* _Questions to answer_:
a - In the article on darker nights, how many times more likely are women than men to suffer from Seasonal Affective Disorder?
b - Transcribe the part of the article on darker nights that opens with the words containing "ByCarys Stallard" and closes with "do women’s liberties.".
c - Why, according to the article on darker nights, has sunset come to seem like a constricting curfew for women?

* _Passage_:
'''
• Sat. May 11th, 2024

The mental danger of darker nights

ByCarys Stallard

Nov 1, 2021
Looking through a window in a dark room to a dim sunlight

Today there were six-hundred and sixty-six minutes of daylight. Tomorrow there will be six-hundred and sixty-two. The days are dawning darker and the nights are drawing in.

I’m not afraid of the dark, but I’ve been taught to view it as dangerous. As a woman, it is easy to feel increasingly confined as the days get shorter. The headlines over the past few days have served as a reminder that the night is a hostile space for women. Women are persistently told to get home before dark and warned against walking alone at night. In light of this, sunset has come to seem like a constricting  curfew, falling earlier each evening. As the daylight hours decrease, so do women’s liberties. 

It is hardly surprising, then, to learn that women are four times more likely to suffer from Seasonal Affective Disorder (SAD) than men. SAD is a seasonally triggered form of depression that often arises during the winter months. Symptoms of SAD include low moods, anhedonia (the inability to feel pleasure), fatigue, anxiety, loss of libido, insomnia, changes in appetite, and an array of other symptoms often associated with depression.
'''
* _Source information_:
'''
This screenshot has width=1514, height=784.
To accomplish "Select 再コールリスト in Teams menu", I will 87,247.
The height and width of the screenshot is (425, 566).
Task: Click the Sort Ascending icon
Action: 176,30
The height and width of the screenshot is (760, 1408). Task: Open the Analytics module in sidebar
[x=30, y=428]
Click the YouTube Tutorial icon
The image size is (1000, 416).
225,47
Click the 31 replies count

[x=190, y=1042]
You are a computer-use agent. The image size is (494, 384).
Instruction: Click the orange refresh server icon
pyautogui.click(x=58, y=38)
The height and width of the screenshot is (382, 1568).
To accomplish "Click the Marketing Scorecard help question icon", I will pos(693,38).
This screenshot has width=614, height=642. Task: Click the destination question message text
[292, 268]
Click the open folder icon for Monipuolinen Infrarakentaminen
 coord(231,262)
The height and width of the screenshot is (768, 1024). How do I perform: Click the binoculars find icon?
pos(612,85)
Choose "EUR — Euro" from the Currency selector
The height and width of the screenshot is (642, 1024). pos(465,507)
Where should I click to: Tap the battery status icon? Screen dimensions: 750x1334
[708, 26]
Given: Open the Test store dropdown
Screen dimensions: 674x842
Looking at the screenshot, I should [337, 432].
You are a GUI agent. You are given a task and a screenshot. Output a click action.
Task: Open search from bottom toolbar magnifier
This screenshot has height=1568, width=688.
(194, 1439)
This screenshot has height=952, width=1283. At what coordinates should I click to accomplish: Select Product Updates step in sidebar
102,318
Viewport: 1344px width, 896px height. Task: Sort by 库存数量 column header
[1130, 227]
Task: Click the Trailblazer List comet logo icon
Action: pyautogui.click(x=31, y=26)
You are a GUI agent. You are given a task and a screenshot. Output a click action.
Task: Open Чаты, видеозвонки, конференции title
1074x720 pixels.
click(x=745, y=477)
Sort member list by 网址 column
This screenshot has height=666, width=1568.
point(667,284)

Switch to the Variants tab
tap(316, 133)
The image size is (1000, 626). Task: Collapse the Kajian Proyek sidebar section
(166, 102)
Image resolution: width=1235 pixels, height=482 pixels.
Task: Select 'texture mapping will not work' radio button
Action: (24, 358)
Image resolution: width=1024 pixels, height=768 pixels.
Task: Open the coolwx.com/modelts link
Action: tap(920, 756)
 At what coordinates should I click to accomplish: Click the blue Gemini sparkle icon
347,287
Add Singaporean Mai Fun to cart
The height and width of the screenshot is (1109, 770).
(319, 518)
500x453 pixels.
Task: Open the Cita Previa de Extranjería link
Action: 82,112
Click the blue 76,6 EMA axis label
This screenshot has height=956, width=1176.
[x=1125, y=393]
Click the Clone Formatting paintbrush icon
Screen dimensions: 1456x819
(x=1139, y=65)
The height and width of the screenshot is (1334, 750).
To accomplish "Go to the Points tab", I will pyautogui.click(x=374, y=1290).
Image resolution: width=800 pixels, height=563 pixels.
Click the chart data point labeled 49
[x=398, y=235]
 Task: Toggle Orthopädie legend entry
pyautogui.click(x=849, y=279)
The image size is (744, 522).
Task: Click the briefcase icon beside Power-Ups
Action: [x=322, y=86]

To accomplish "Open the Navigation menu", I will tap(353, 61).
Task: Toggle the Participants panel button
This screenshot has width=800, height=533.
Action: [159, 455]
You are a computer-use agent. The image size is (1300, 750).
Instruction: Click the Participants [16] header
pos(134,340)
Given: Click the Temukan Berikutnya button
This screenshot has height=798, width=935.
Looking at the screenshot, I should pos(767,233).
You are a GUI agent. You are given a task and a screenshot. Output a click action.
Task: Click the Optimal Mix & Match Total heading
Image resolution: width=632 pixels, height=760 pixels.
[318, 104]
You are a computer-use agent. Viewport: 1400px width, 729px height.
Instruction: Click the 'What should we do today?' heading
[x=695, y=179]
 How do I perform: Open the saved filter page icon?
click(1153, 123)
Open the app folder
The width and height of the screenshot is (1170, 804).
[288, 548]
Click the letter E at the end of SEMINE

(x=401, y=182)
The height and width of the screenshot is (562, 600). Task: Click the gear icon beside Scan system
'''
* _Responses for each task_:
a - Four times more likely.

b -
ByCarys Stallard

Nov 1, 2021
Looking through a window in a dark room to a dim sunlight

Today there were six-hundred and sixty-six minutes of daylight. Tomorrow there will be six-hundred and sixty-two. The days are dawning darker and the nights are drawing in.

I’m not afraid of the dark, but I’ve been taught to view it as dangerous. As a woman, it is easy to feel increasingly confined as the days get shorter. The headlines over the past few days have served as a reminder that the night is a hostile space for women. Women are persistently told to get home before dark and warned against walking alone at night. In light of this, sunset has come to seem like a constricting  curfew, falling earlier each evening. As the daylight hours decrease, so do women’s liberties.

c - Women are persistently told to get home before dark and warned against walking alone at night, and recent headlines have reminded them that the night is a hostile space for women. As a result, sunset comes earlier each evening, and as the daylight hours decrease, so do women's liberties.